### Data to examine:
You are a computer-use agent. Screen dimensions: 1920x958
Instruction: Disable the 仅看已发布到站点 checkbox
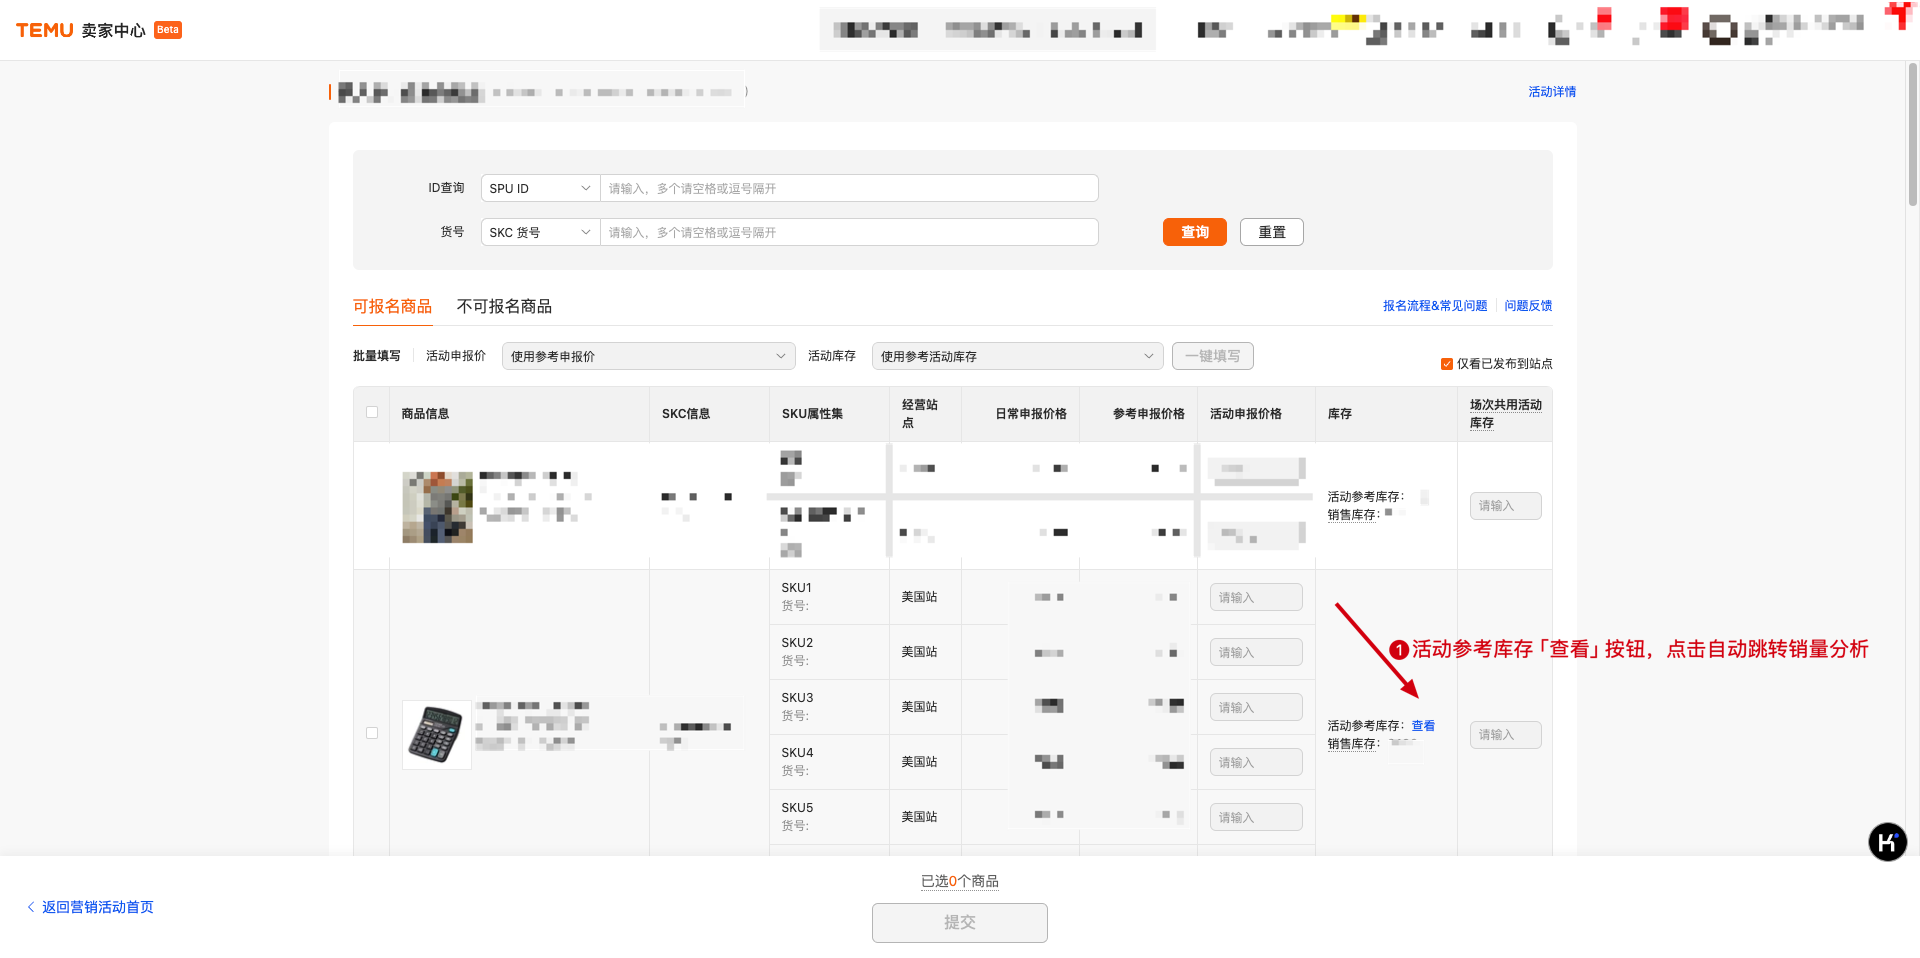click(x=1446, y=364)
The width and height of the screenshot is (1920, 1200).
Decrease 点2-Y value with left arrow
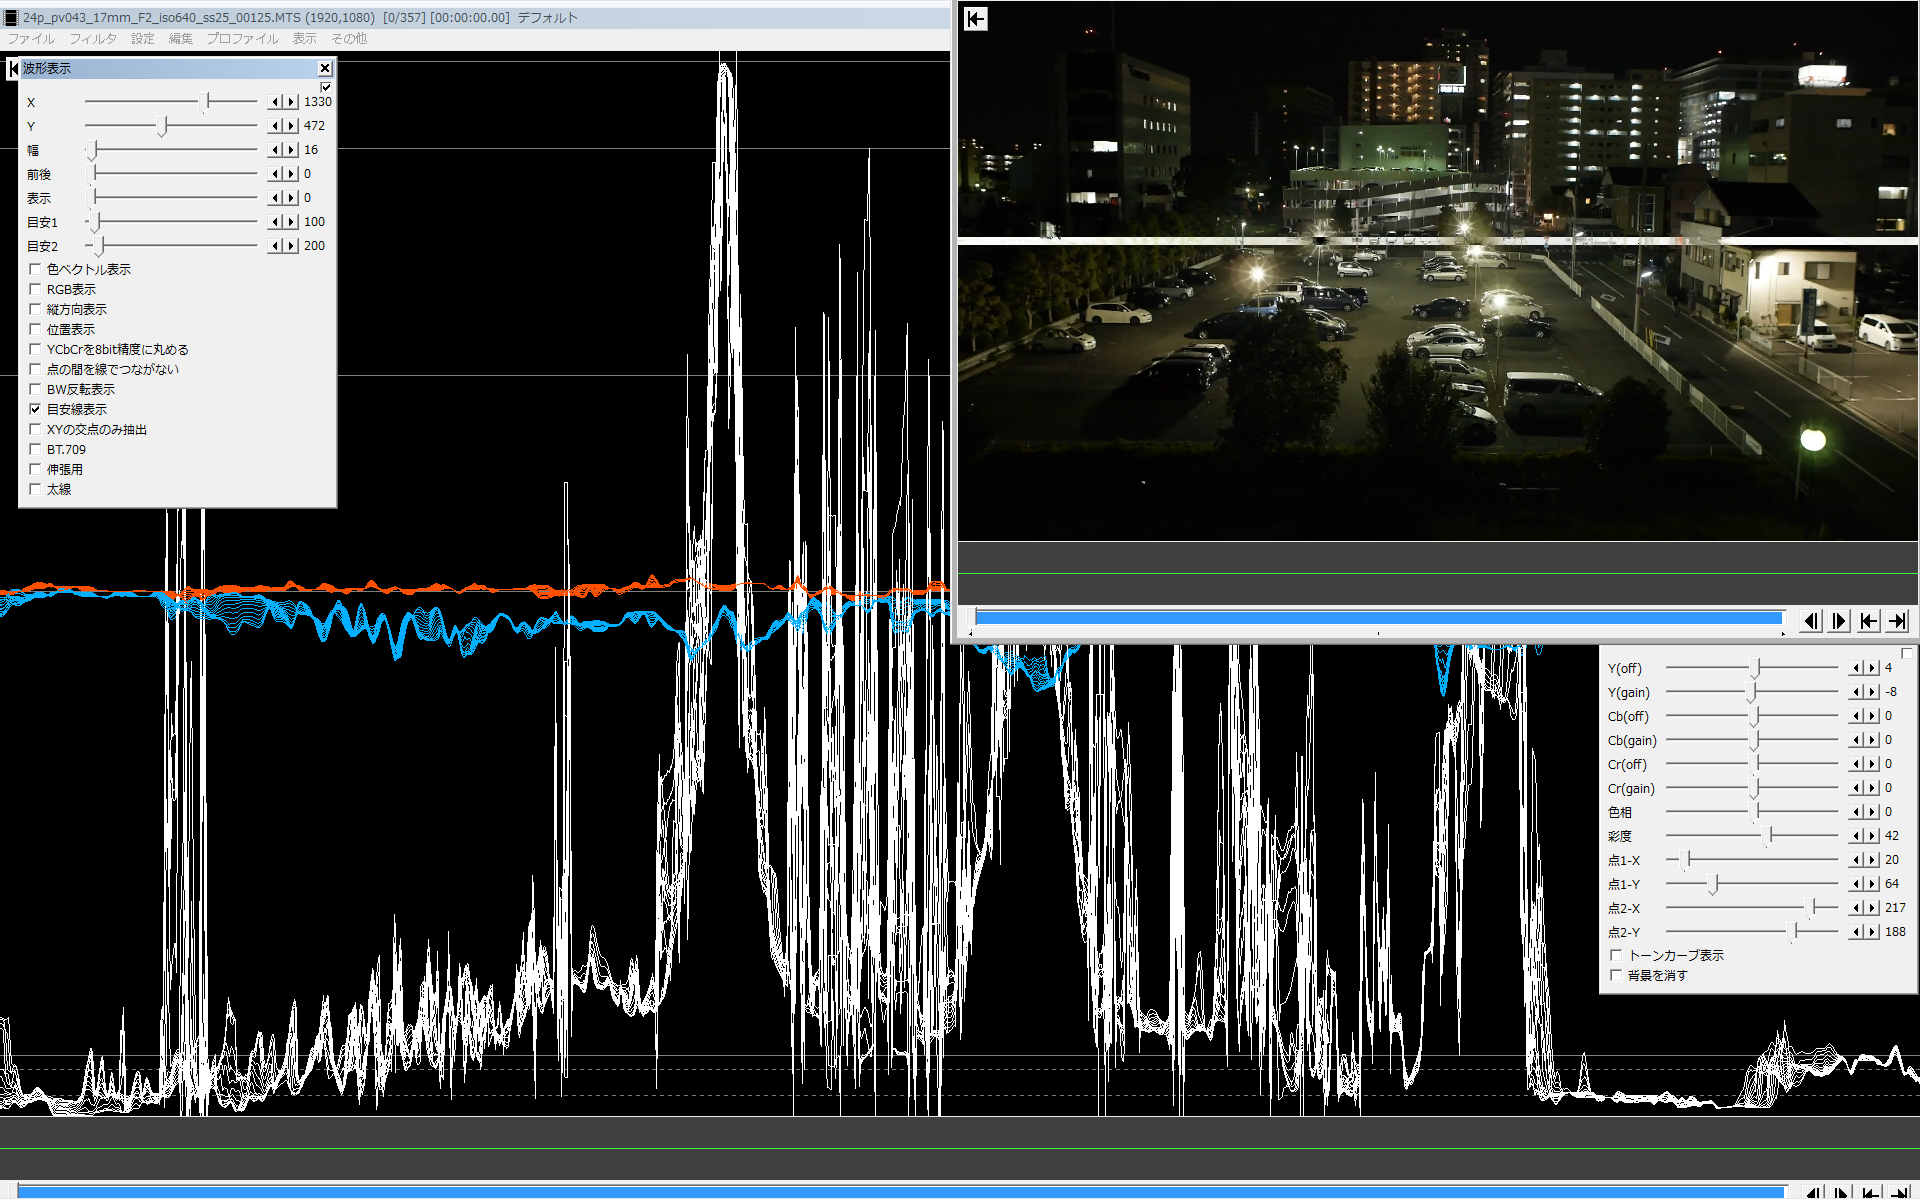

### What this task involves:
All of the entries above are to be duplicated exactly, with every image left out.

### Written reply:
You are a computer-use agent. Screen dimensions: 1920x958
Instruction: Disable the 仅看已发布到站点 checkbox
click(x=1446, y=364)
The width and height of the screenshot is (1920, 1200).
Decrease 点2-Y value with left arrow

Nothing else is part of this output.